* **ASSIGNMENT**
The full text of the records below, minus any pictures, should be given back word for word.
(Beginning of DATA FOR REVIEW)
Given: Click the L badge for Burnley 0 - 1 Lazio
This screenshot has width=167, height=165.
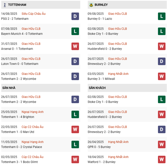Looking at the screenshot, I should click(162, 16).
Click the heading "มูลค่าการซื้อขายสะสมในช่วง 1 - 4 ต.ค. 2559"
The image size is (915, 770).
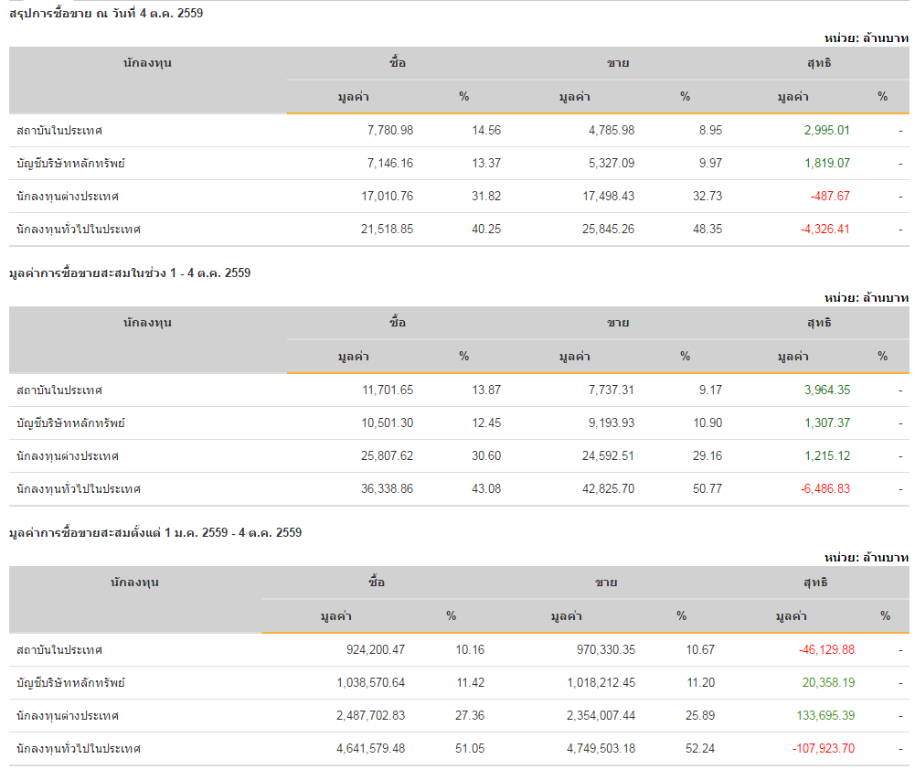[130, 273]
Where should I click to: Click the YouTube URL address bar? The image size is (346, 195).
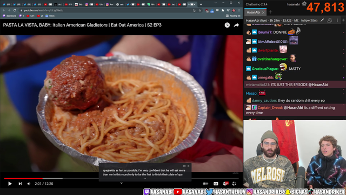106,10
(End of DATA FOR REVIEW)
* **EXPECTED ANSWER**
Given: Click the L badge for Burnley 0 - 1 Lazio
This screenshot has width=167, height=165.
Looking at the screenshot, I should click(162, 16).
Click the heading "มูลค่าการซื้อขายสะสมในช่วง 1 - 4 ต.ค. 2559"
The image size is (915, 770).
[130, 273]
Where should I click to: Click the YouTube URL address bar? The image size is (346, 195).
106,10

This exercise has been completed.